┌──

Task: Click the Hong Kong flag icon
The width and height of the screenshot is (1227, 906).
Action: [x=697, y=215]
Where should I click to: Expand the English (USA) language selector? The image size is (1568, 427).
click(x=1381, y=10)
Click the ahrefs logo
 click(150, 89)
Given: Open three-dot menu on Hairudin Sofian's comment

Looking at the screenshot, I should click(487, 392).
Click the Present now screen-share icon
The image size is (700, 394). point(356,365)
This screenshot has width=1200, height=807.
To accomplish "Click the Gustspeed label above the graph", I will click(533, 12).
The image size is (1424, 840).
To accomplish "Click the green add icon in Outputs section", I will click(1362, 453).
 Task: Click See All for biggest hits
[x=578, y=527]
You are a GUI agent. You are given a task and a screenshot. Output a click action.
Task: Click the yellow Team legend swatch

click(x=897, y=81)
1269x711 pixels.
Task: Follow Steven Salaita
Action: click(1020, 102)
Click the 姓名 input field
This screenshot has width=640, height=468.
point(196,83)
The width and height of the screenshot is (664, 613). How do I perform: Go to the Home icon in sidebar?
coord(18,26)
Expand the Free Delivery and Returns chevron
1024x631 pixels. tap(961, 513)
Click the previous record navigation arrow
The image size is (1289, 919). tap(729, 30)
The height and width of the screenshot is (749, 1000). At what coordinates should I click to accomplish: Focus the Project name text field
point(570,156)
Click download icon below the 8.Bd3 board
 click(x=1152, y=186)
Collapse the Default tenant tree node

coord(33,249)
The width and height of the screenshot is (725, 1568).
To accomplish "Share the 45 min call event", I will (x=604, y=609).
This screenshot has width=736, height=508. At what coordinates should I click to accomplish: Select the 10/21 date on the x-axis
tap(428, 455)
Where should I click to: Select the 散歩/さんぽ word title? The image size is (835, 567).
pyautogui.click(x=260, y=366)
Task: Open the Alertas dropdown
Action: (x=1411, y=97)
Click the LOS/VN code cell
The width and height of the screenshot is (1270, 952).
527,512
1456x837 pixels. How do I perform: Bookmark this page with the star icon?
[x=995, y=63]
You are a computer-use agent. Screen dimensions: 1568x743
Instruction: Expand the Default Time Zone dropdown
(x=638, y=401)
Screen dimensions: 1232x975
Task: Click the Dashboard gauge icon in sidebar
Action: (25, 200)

└──

No line before the one containing "You are a GUI" belongs in the answer; give again exactly that line and all lines after it through the end of the data.

You are a GUI agent. You are given a task and a screenshot. Output a click action.
Task: Click the yellow Team legend swatch

click(x=897, y=81)
1269x711 pixels.
Task: Follow Steven Salaita
Action: click(1020, 102)
Click the 姓名 input field
This screenshot has width=640, height=468.
point(196,83)
The width and height of the screenshot is (664, 613). How do I perform: Go to the Home icon in sidebar?
coord(18,26)
Expand the Free Delivery and Returns chevron
1024x631 pixels. tap(961, 513)
Click the previous record navigation arrow
The image size is (1289, 919). tap(729, 30)
The height and width of the screenshot is (749, 1000). At what coordinates should I click to accomplish: Focus the Project name text field
point(570,156)
Click download icon below the 8.Bd3 board
 click(x=1152, y=186)
Collapse the Default tenant tree node

coord(33,249)
The width and height of the screenshot is (725, 1568).
To accomplish "Share the 45 min call event", I will (x=604, y=609).
This screenshot has width=736, height=508. At what coordinates should I click to accomplish: Select the 10/21 date on the x-axis
tap(428, 455)
Where should I click to: Select the 散歩/さんぽ word title? The image size is (835, 567).
pyautogui.click(x=260, y=366)
Task: Open the Alertas dropdown
Action: (x=1411, y=97)
Click the LOS/VN code cell
The width and height of the screenshot is (1270, 952).
527,512
1456x837 pixels. How do I perform: Bookmark this page with the star icon?
[x=995, y=63]
You are a computer-use agent. Screen dimensions: 1568x743
Instruction: Expand the Default Time Zone dropdown
(x=638, y=401)
Screen dimensions: 1232x975
Task: Click the Dashboard gauge icon in sidebar
Action: (25, 200)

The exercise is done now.